Even if you’re not a survivor of trauma, I want to encourage you to try the exercise I’m about to recommend. We all carry stress and pain in our bodies, and deep breathing is a way to release that stress and pain. It’s a way for us to exercise dominion in our bodies, to decrease stress and increase rest so that we can function with sound judgment and wisdom.

Diaphragmatic Breathing:

I recommend you sit in a comfortable chair with a high back so that your head is resting against something. You can also do this exercise lying down, although some people find it uncomfortable. The point is to be as comfortable as possible.

Close your eyes and take in the deepest breath you can, expanding your belly like a balloon. This hopefully takes six to eight seconds to achieve. Hold the breath in your abdomen and chest for three to four seconds, and concentrate on the sensation of being full of breath. Then slowly let the breath out of your body, which should take twelve to fourteen seconds. As you let the breath out, concentrate on how your body feels. Are their muscles that seem tense? What parts of your body feel relaxed, and what parts are holding pain?

Complete the exercise again, only this time concentrate on relaxing the muscles that seem tense as you exhale. Complete the exercise at least four more times, each time gaining greater muscle relaxation.

I recommend doing these breathing exercises twice a day. What you’re doing is teaching your body to respond to stressful moments by taking deep breaths. When we exhale slowly and relax our muscles, we’re activating the parasympathetic nervous system – the “brakes” of our nervous system. We need to tap the brakes when things get stressful, but we have inadvertently taught our bodies to keep the pedal to the metal, so to speak, when we’re stressed. We have learned that the answer to stopping stress is to work harder and get more done. The opposite is true.

Here’s what I noticed when I started doing these exercises (and many others have told me the same): when I consistently practiced these exercises while I was comfortable and at rest, my body started to automatically take deep breaths when I encountered something stressful during the day. Just like lifting weights helps a person be stronger for moments when they’re lifting the grocery bags or a child, deep breathing exercises helps us gain strength to de-stress in moments of tension. Try it out and send me a comment with your results!

Is Anxiety Rooted in Trauma?

People are talking about anxiety right and left these days. It makes sense – so much is happening, and we don’t know exactly how to handle all the pressures and difficult circumstances coming our way. The word “anxiety” has become something of a buzzword in 2020. What do we mean when we use that word? Is anxiety caused strictly by stressful external circumstances? Why do some people seem so even-keeled, while others get bent out of shape over the simplest things?

The answer to whether anxiety is rooted in trauma is not a simple one. I would never want to diagnose anyone over a blog post, but I would like to offer some simple questions and markers that may help you determine what kind of anxiety is plaguing you. At its root, anxiety is defined as a sense of dread that can range from mild to debilitating. But there are different reasons you could be experiencing this kind of dread. Some people dread the future because something horrible has happened in their past, and they’re doing everything they can to keep bad things from happening again. If this is true for you, your anxiety may be rooted in traumatization.
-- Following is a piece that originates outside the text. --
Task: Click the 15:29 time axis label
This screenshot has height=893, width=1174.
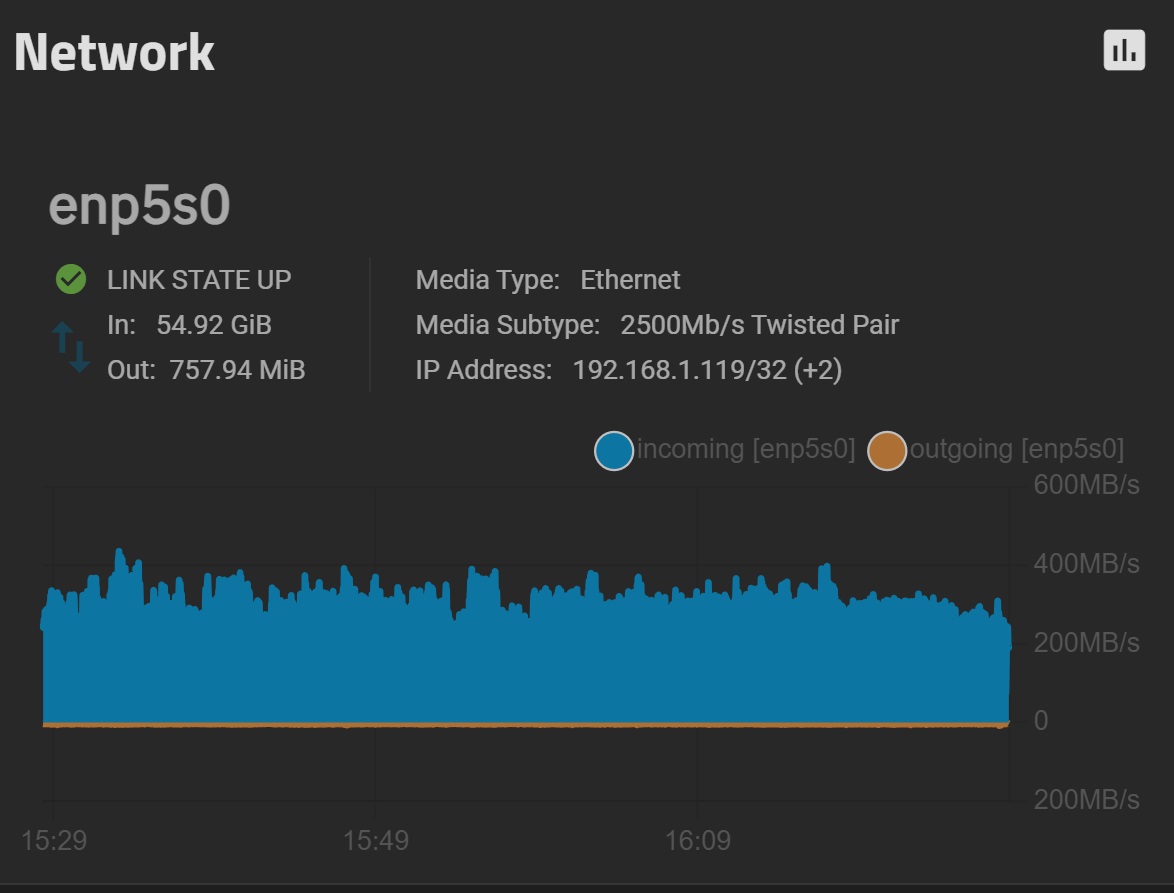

Many people don’t connect their anxiety to traumatic incidents in their past because they’ve never been challenged to do so. Especially in Christian circles, anxiety is seen as something to kill, something to overcome. So we don’t necessarily take the time to be curious enough about our anxious feelings to ask questions about them. But if you’re wondering whether some of your anxiety comes from a wound in your past that hasn’t healed, here are some questions you can ask yourself. I recommend you consider these questions, but then make sure to talk them through with a trusted and wise friend who can help you discern whether there are next steps to take in the process of healing and freedom:

  1. What kinds of people, places or situations do I want to avoid?
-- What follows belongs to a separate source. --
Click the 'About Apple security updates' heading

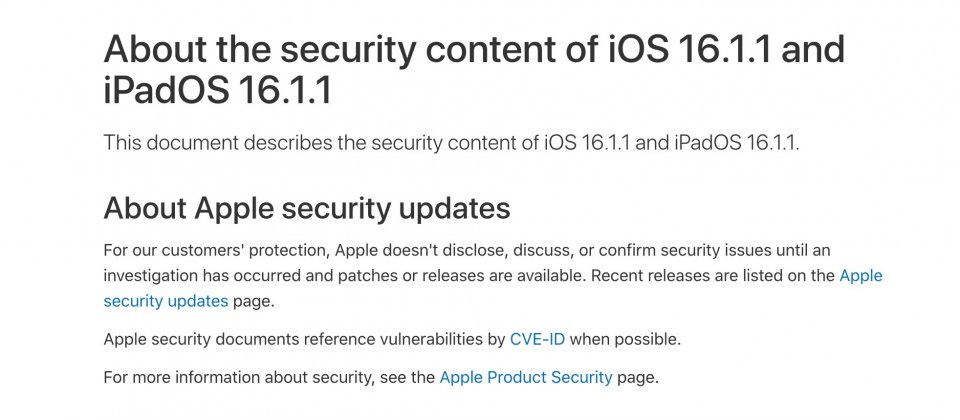pos(307,209)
    When I experience a situation that leads me toward feelings of anxiety, it’s natural that I may want to avoid that type of situation in the future. For example, if I am forced to make a presentation in class and I get so anxious that I have heart palpitations and shortness of breath, I probably won’t volunteer to be a presenter at a conference. It’s normal (though sometimes not best) to want to avoid what brings anxiety. But those whose anxiety includes a history of trauma will avoid situations, people or places because they evoke strong and visceral sensations that can play tricks on their brains. For example, I may feel anxious about dark alleys. If I enter a dark and empty street and suddenly feel a sense of panic in my entire body, as if I’m back in the dark alley in which I was attacked as a teenager, perhaps that particular situation evokes anxiety because the trauma of being attacked has not yet been healed. I know that’s an extreme example, but even fears of situations like being alone in a room or standing in a small space could be rooted in a memory of something traumatic. So the key is to explore whether avoidance may be rooted in a traumatic memory.

  2. What’s my reaction time when I feel anxious?

    When our anxious feelings are triggered by traumatic memory, it can seem as if the stimulus evokes an immediate reaction that doesn’t allow us to engage our logical minds. The fear response is a God-given function of the brain that is meant to help keep us alive in a dangerous and life-threatening situation. It’s possible that your brain carries “procedural memory” of something that was dangerous, which is stored in a different way than most memories. If your brain carries a procedural memory that tells your body to immediately react because a threat is present, you will go into “flight/fight/freeze” response without even realizing why. It will also sometimes seem silly to you, as if you shouldn’t be so keyed-up about a perceived threat, but your reaction is strong and quick. Sometimes this type of reaction happens because your body is being triggered by a stimulus that reminds your brain of a traumatic memory.

  3. What thoughts are connected to the feeling of anxiety when it occurs?

    A lot of people have trouble putting thoughts next to their feelings. When I ask what they’re thinking in connection to an anxious feeling, they don’t know right off the bat. That’s ok. But I encourage you to be curious about your anxious feelings. Ask yourself what you’re thinking. If your thoughts seem to go to extremes, there’s a possibility that anxiety is being provoked by unhealed trauma. For example, people who have been traumatized may have extreme thoughts such as, “No one is trustworthy,” or “Every place is unsafe.” You can have these thoughts without having been traumatized, but these kinds of extreme thoughts can be categorized as “absolutism,” which is a potential marker of traumatization.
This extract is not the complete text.